• [Work required]: Copy the material from the line with "The height and" to the line with "(x=381, y=76)", both included, and give only those lines, leaving the pictures out. Keep the requests unchanged, but scale every click coordinate in the answers by 2.3 and round to whole numbers, with halves rounded up.

• [Exercise data]:
⟨
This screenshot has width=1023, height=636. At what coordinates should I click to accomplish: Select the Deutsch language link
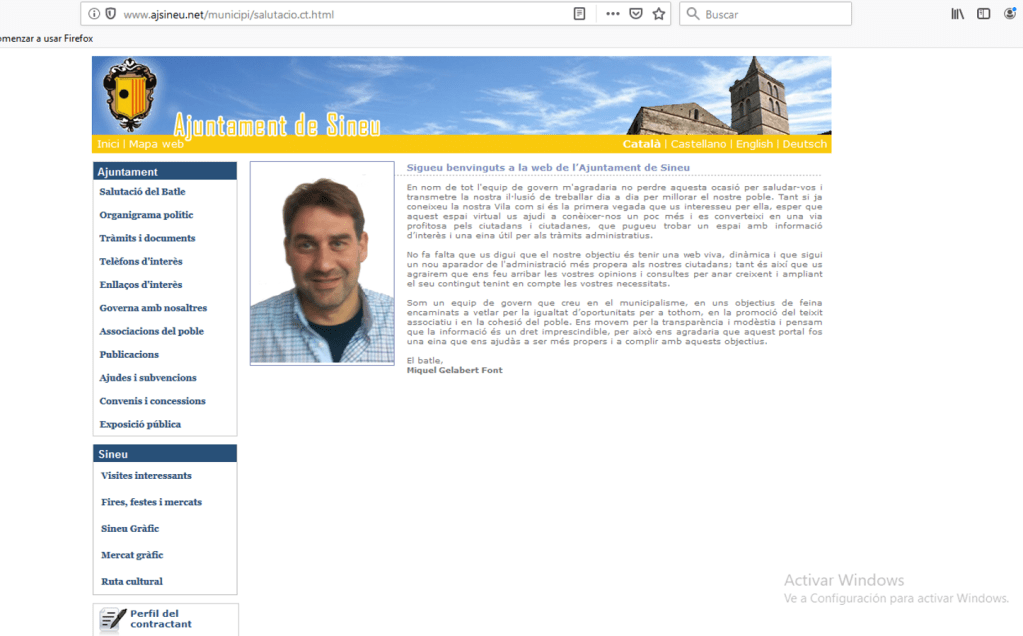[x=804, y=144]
⟩
⟨
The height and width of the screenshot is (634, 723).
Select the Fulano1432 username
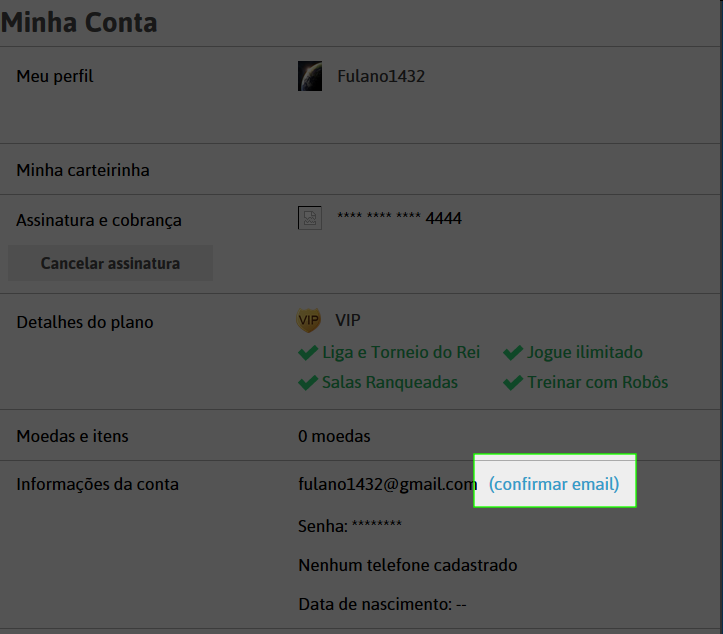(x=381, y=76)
⟩
• [Answer for the task]:
The height and width of the screenshot is (634, 723).
Select the Fulano1432 username
(x=876, y=175)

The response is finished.